> [対象の文章]
経営革新!SMB 新フェーズを迎えるIT施策
<経営革新!SMB 新フェーズを迎えるIT施策>10.明豊ファシリティワークス
2005/10/10 20:29
週刊BCN 2005年10月10日vol.1108掲載
調達価格を顧客へ開示
オフィスの新設や改装には、顧客がどのようなオフィスを求めているのかを明確にするコンサルティングや、具体的な設計・デザインなどの上流工程に続き、オフィス家具の調達や専門工事業者によるITや電気設備、内装の施工サービスなどさまざまな工程がある。従来は元請けが顧客の要望を取りまとめ、必要な資材やサービスを業者やメーカーから調達して納品するゼネコン方式が主流だった。元請けは業者やメーカーから調達した商材の上にマージンを上乗せして販売していたため、コンサルティングや設計・デザインなどの上流工程で多少の赤字が出ても穴埋めできる余地があった。しかし、この方式ではメーカーや専門業者から調達した価格は顧客に非公開であるため、元請けがいくらで仕入れたのかは明らかにされないという欠点がある。元請けは、より粗利率の高い商品を売ろうとする心理が働くため、結果として「売りたいものを売る」ことにつながりやすい。口頭で顧客本位と言っても、これを実証するものが何もないのが実情で、顧客が「儲け過ぎでは」と疑心暗鬼になるのも当然だった。
明豊ファシリティワークスでは、顧客本位を明確化する手法として2000年頃から調達価格を顧客に開示し、自らは設計や施工管理など上流工程のサービス料を核として売り上げを立てる建設サービス料主体の「フィービジネス」への移行に着手した。入札で外部からの調達を行い、その内容は顧客に開示して、どの業者から調達するかは顧客に選んでもらう。顧客が独自に調達しても構わないが、複数のメーカーや業者を競わせる入札を行った方が、調達コストが下がるケースが多いという。
外部からの調達価格が下がるなどしたため、フィービジネスへの転換を始めてからの売上高はほぼ横這いに落ち着いたが、純利益ベースでは昨年度(05年3月期)で3期連続増益を達成するなど収益力は飛躍的に向上した。今年度(06年3月期)も、顧客の立場に立った透明性の高いフィービジネスへの取り組みが評価され、大型案件の受注が相次いでいる。
フィービジネスは上流工程の部分のみがメインの収益源となる。ここで赤字を出せば、即刻プロジェクト全体の赤字に陥るため、プロジェクト管理や原価管理を大幅に強化する必要があった。このため、設計デザインやIT、電気、空調、内装、コンサルタントなどプロジェクトに関わるすべての社員が10分単位で、今、自分がどのような作業を行っているのかを情報共有システムに入力する仕組みをつくった。
例えば、デザイナーなら「A社のこの部分のデザインを行っている」、コンサルタントなら「B社への提案書を作成している」など具体的な作業内容を記録する。担当者は、それぞれの専門分野の習熟度や実績などに応じて6段階に格付けされており、この格付けと連動した時間あたりの単価と作業時間を掛け合わせれば原価が導き出される仕組みだ。日本アイ・ビー・エム(日本IBM)のグループウェア「ノーツ」上に独自の原価管理システム「マンアワーコスト管理システム」を開発して実現した。

> [依頼内容 1] 明豊ファシリティワークスの記事では、担当者は何段階に格付けされていますか。
> [依頼内容 2] 明豊ファシリティワークスの記事を、最後の文の後から続けて書いてください。

> [提供データ]
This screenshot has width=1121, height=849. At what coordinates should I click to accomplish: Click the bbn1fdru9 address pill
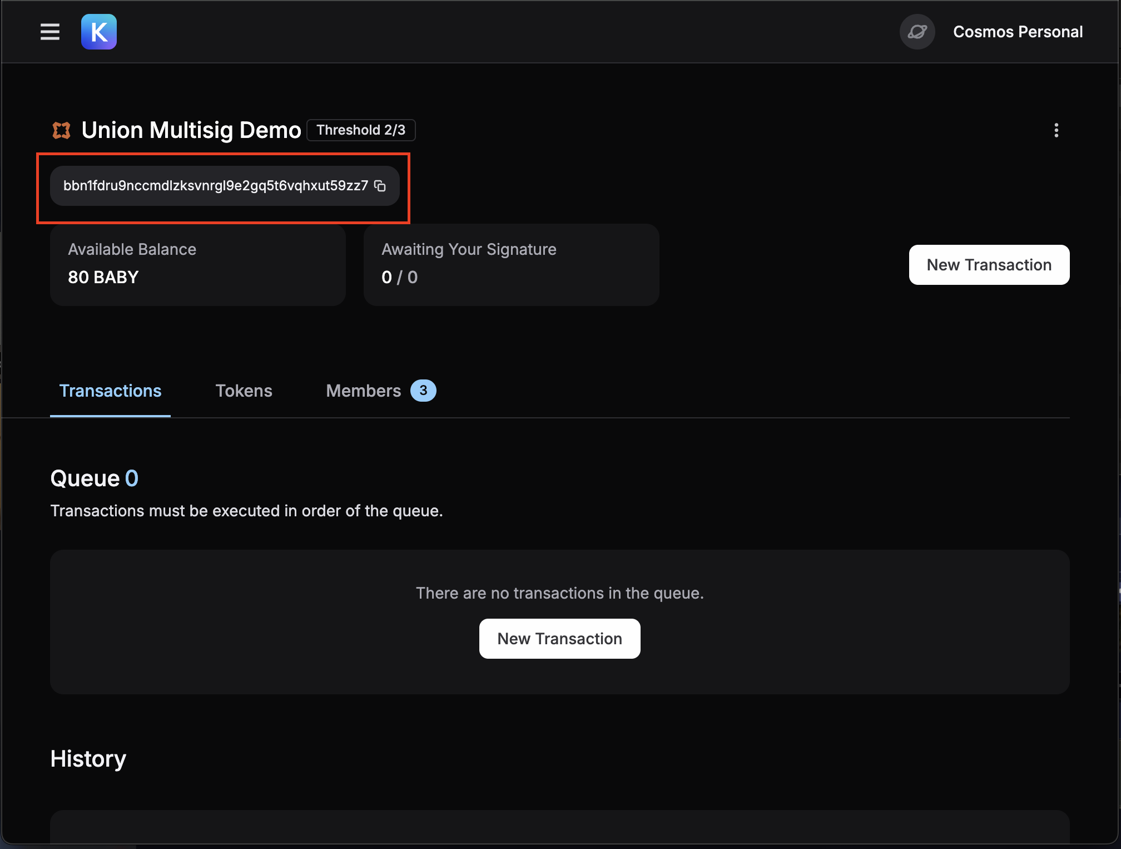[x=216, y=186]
==
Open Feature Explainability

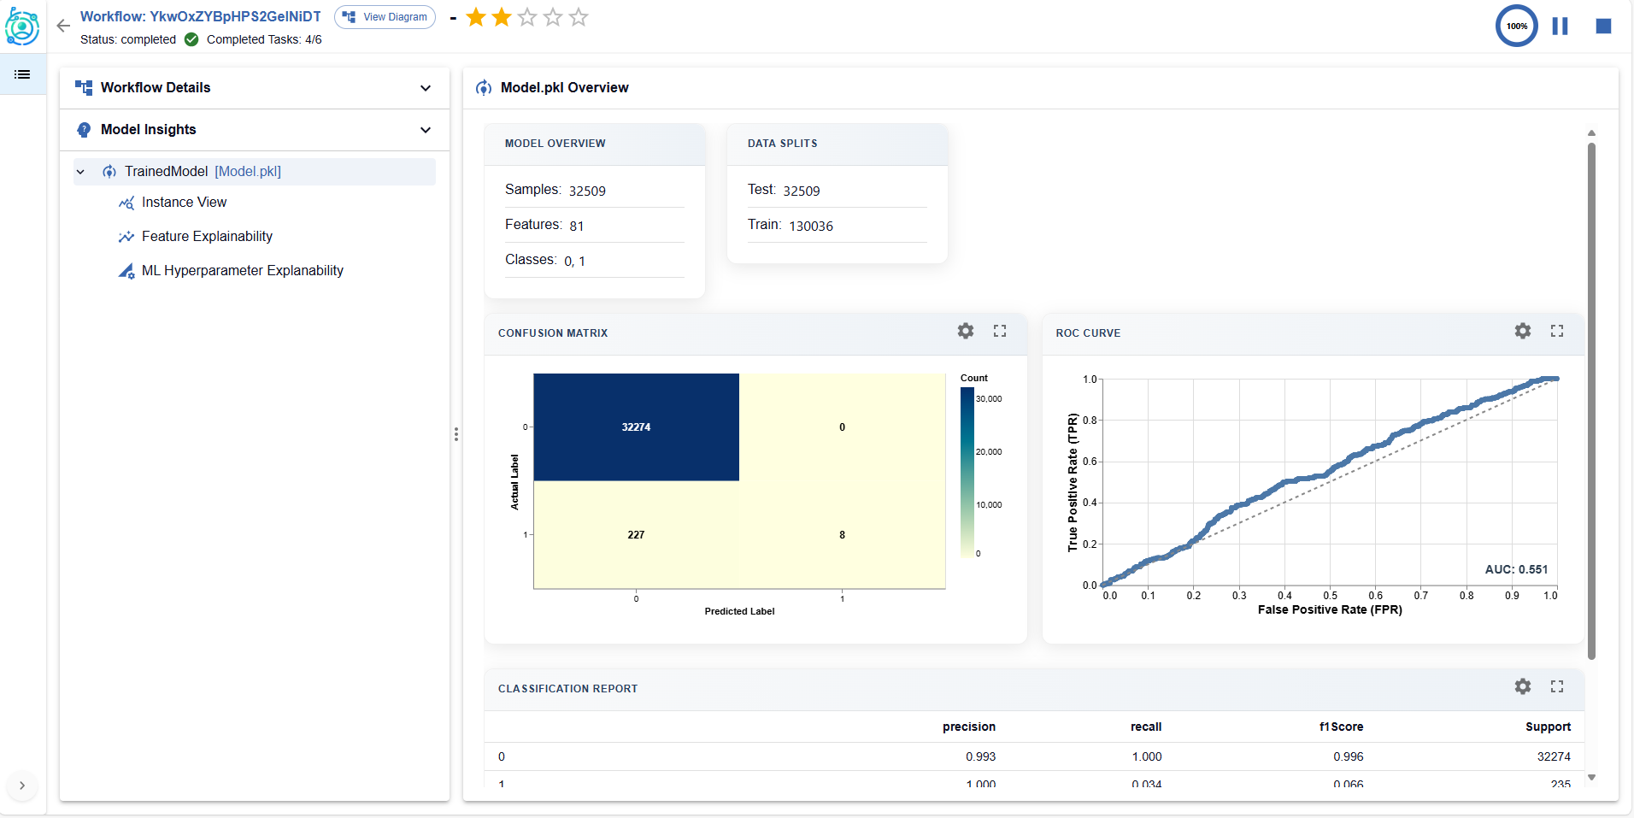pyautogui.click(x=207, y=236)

> [最終結果 1] 6段階です。

> [最終結果 2]
ポイントは、プロジェクトを管理するマネージャーが、原価情報をリアルタイムに把握できる点にある。プロジェクトを立ち上げる時、参加メンバーが「このプロジェクト内容なら何時間あればできる」などと自己申告する。例えば、デザインなら100時間、IT設備のマネジメントは50時間などという具合だ。申告された時間数と申告者のスキルレベルを掛け合わせて原価を導き、これに適正な利益を上乗せして見積書を顧客へ提出する。作業工程の進捗は毎日管理し、担当者が申告した作業時間の予定範囲に収まっているかどうかを把握する。
作業時間が予定より上回るようだったらプロジェクトマネージャーがすぐに担当者から事情を聞き、原因究明に努める。見積もりで決めた原価を上回りそうになったと同時に修正をかけられるため、赤字プロジェクトは激減した。
仮にデザイン作業が遅れそうな時は、デザイナーのデザイン力が顧客の要望に及んでいないのか、あるいは顧客がデザインを決められずに返答を出せずにいるのかを、双方からヒアリングして原因を突き止める。デザイナーの力不足なら上級のデザイナーがフォローし、顧客の側に原因があり、なおかつ改善が見られないケースでは追加料金を請求することもあり得る。フィービジネスはその名の通り「フィーだけが唯一の収入源」(坂田社長)であるため、契約後のフィーの値引きにも応じないだけでなく、顧客側に原因が認められる場合は追加料金の請求も視野に入れる徹底ぶりだ。
明豊ファシリティワークスの取り組みは、赤字プロジェクトで悩むIT業界のシステムインテグレータ(SI)にとっても参考になる。ハードウェアやパッケージソフトなど外部から調達する商材の利幅が縮小傾向にあるなか、本業である設計コンサルティングやシステム開発で十分な利益を出す仕組みとして、同社の原価管理の考え方はSIビジネスにも応用できそうだ。(安藤章司)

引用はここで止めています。